A un quotidien français, dans un débat avec l’ancien ministre
allemand des Affaires étrangères, Joschka Fischer, Bernard
Kouchner a affirmé, ce 8 février, sans nuances ni retenue, que
les valeurs fondatrices des musulmans recèlent des «facilités»
pour les déviations: «Je pense que l’utilisation de la
religion est pour beaucoup dans le refus de ce monde moderne. Je
crois que c’est vraiment une supercherie intellectuelle, une dénaturation,
une déviation de la religion islamique qui, avec le Coran, offre
peut-être des facilités pour que ces déviations soient
populaires. Je pense profondément que la majorité des musulmans
a peur de manifester son désaccord avec l’extrémisme...Cela
interdit à l’immense majorité des fidèles, des islamistes que
j’appelle modérés, de se manifester.» C’est une posture
islamophobe, qui dénote une ignorance et des préjugés tenaces.

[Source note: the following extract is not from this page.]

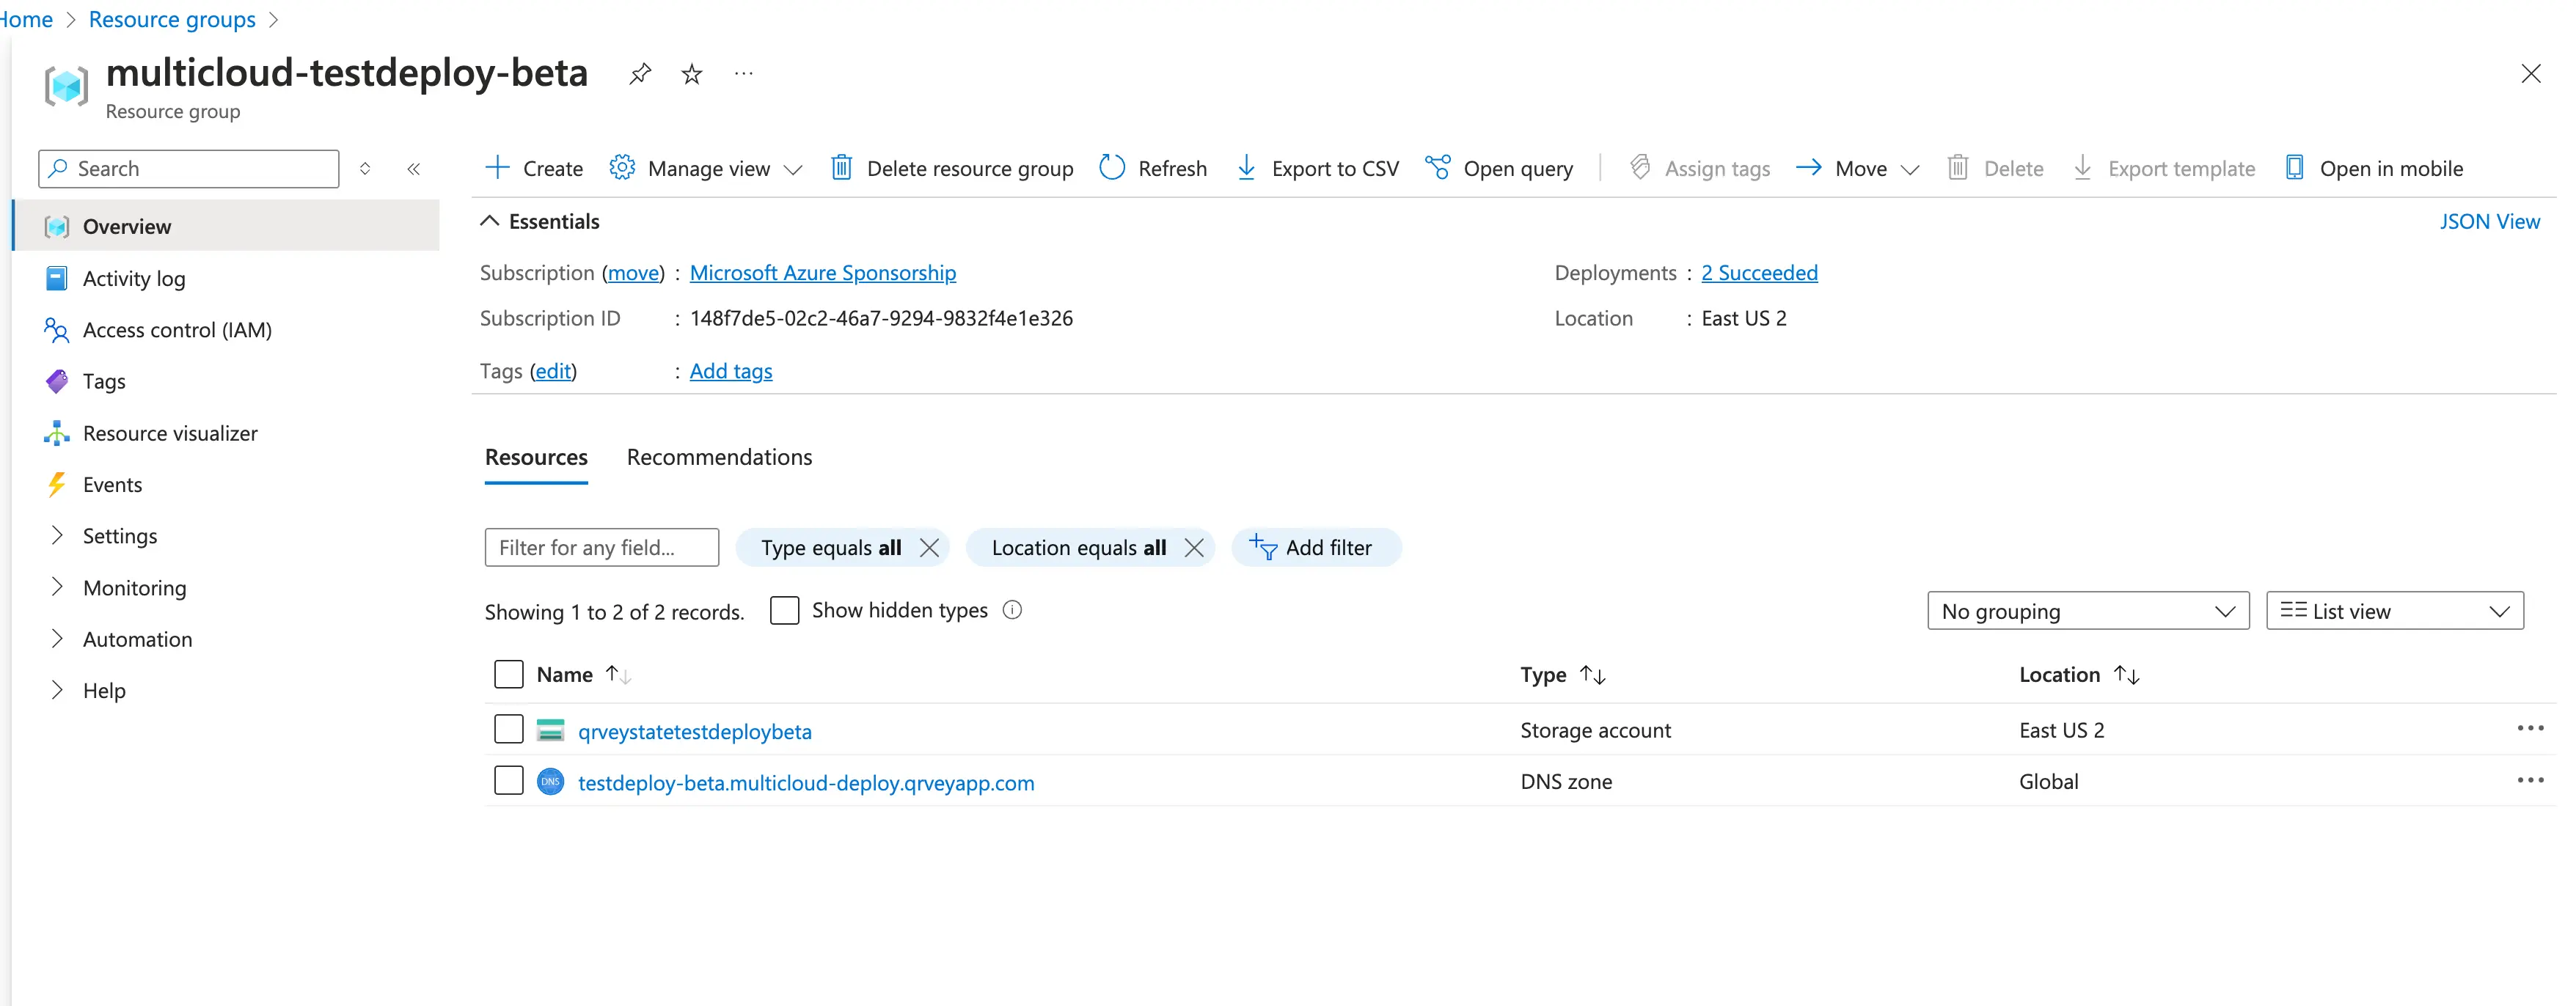Open the Resource visualizer sidebar item

pos(170,433)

Tout comme l’inquisition n’est pas dans l’Evangile, le
goulag n’est pas dans Marx et le sionisme n’est pas dans la
Thora, la violence aveugle n’est pas dans le Coran. Ces
amalgames et confusions cyniques ne servent pas le rapprochement
entre les peuples.
L’immense majorité des musulmans prouve tous les jours
qu’elle s’oppose à tous les extrémismes. Autant opposée à
ceux internes qui se manifestent au sein de leurs sociétés et à
ceux étrangers, israéliens et américains, qui agressent,
colonisent et occupent de manière brutale, comme en Palestine et
en Irak. Les causes du désordre sont politiques avant tout, à
cause, à la fois, de la loi du plus fort, de la politique des
deux poids, deux mesures et des dérives de la modernité
occidentale. Certes, des pesanteurs et formes de fermetures
existent au sein de nos sociétés, mais la question est
sociopolitique, plus que théologique. Il serait temps que les
discours censés êtres de militantisme et de paix arrêtent de
stigmatiser, de participer à la désinformation et reviennent à
la raison. Les jugements à l’emporte-pièce et les visions
arrogantes ruinent toute idée de dialogue, fragilisent toute idée
d’Union en Méditerranée, d’Alliance des civilisations, de
coexistence et hypothèquent l’avenir commun.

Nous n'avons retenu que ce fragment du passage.